Task objective:
After locating the line containing "Task: Go to previous week with left arrow", restate that line and each one after it exactly, through the last line of the material.

Available data:
☆ ☆ ☆ ☆ ☆

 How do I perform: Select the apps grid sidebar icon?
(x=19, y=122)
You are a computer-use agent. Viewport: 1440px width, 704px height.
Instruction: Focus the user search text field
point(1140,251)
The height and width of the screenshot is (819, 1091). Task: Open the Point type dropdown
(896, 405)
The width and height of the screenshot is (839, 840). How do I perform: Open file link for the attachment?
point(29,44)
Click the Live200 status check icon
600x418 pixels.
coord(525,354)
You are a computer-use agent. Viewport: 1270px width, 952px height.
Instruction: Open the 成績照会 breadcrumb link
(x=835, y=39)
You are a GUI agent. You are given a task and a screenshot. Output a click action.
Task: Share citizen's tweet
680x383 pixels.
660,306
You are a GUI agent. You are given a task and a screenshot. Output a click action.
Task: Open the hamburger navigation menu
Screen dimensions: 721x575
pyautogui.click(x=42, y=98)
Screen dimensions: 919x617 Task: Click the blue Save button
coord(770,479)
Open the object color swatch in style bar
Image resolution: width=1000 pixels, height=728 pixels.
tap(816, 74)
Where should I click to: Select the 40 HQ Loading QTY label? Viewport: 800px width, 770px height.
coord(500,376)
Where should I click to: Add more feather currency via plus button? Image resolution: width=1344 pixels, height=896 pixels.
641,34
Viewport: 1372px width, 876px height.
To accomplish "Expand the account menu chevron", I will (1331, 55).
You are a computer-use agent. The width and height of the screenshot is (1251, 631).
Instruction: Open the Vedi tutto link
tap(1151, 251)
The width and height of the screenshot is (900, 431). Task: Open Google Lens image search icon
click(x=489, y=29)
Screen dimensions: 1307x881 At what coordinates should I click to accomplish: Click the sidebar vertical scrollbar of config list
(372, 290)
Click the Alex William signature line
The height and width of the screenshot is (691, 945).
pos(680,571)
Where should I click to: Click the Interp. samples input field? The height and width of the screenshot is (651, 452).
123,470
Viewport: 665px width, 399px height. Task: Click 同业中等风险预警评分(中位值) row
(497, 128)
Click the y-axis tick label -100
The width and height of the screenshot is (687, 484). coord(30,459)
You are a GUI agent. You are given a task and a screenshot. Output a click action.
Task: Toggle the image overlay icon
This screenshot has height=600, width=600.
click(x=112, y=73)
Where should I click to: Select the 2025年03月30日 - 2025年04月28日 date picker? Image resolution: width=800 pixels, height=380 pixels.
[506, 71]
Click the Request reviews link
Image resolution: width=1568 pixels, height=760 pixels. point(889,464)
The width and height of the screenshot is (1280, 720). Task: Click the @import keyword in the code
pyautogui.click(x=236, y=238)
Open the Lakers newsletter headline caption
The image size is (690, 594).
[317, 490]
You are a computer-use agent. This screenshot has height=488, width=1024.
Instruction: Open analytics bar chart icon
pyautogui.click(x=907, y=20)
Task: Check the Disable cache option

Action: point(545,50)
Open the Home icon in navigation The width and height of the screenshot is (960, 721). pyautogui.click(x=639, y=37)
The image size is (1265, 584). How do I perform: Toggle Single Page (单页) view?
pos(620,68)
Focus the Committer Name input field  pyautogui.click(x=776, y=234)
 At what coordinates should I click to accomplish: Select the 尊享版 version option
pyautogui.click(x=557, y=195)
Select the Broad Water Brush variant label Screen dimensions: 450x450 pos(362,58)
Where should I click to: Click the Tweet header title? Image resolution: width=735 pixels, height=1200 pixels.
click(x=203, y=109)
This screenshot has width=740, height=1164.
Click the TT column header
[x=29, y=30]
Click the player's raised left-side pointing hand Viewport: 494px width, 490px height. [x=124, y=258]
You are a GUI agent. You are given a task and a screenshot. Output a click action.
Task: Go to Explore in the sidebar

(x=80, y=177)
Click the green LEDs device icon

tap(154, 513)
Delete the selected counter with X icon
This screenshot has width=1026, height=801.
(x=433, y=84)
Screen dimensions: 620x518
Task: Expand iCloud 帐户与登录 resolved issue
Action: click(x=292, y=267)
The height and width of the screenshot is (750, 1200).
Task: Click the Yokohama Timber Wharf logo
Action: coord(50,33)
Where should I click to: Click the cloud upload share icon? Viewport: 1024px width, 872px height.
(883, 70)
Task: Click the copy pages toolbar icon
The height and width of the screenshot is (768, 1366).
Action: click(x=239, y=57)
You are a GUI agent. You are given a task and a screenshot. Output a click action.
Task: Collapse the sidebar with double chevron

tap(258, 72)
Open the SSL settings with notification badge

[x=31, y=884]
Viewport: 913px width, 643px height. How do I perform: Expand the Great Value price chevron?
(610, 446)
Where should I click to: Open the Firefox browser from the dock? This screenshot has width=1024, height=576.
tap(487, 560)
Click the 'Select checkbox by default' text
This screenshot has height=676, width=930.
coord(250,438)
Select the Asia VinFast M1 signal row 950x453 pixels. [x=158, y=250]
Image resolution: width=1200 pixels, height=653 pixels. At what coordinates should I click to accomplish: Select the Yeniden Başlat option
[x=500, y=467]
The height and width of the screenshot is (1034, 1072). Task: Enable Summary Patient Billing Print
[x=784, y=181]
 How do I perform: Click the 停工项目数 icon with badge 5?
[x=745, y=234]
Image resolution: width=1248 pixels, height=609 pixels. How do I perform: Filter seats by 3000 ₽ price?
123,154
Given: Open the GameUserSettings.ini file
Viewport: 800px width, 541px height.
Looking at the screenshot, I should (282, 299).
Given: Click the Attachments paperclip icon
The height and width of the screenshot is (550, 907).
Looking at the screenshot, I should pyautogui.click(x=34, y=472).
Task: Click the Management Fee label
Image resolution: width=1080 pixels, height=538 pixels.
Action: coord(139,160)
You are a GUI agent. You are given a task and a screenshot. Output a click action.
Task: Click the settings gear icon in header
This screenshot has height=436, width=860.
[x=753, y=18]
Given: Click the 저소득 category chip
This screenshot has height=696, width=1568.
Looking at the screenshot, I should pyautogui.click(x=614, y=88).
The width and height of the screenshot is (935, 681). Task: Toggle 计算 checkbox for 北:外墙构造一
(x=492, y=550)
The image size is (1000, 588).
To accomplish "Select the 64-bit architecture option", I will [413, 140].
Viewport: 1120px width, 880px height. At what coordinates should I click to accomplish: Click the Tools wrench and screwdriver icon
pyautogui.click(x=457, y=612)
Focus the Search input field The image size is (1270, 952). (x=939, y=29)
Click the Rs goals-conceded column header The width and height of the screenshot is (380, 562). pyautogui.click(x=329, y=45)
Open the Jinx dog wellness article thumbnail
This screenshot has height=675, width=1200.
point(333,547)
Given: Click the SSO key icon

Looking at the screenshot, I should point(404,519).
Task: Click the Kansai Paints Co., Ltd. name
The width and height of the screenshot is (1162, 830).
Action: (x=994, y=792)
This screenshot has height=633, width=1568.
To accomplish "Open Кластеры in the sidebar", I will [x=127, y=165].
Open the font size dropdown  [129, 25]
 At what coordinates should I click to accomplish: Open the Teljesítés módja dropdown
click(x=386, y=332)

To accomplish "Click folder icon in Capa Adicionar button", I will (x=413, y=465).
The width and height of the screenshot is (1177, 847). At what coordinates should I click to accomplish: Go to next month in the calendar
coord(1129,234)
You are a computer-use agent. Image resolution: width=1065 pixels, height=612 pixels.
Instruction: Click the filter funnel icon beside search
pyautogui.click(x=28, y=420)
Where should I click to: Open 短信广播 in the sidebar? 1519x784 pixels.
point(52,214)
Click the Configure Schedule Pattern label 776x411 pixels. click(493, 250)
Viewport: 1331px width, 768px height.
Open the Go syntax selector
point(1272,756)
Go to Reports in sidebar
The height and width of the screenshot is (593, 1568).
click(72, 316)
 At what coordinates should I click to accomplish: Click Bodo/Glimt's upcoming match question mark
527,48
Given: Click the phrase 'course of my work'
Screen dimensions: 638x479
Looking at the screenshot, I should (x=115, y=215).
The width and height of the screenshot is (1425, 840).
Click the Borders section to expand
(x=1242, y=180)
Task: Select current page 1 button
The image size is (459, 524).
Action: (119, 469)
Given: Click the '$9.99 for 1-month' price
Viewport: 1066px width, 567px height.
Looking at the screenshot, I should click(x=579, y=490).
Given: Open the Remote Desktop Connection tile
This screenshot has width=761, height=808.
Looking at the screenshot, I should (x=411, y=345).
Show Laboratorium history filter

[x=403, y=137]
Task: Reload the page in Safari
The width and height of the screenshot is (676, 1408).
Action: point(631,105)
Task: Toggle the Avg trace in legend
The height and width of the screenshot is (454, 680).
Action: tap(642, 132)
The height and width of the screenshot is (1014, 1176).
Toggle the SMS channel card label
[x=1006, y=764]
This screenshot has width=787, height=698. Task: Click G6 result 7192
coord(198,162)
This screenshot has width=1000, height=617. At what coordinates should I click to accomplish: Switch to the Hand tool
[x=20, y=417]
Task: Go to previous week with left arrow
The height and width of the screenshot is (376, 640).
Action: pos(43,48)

☆ ☆ ☆ ☆ ☆

Response:
Task: Go to previous week with left arrow
The height and width of the screenshot is (376, 640).
Action: pos(43,48)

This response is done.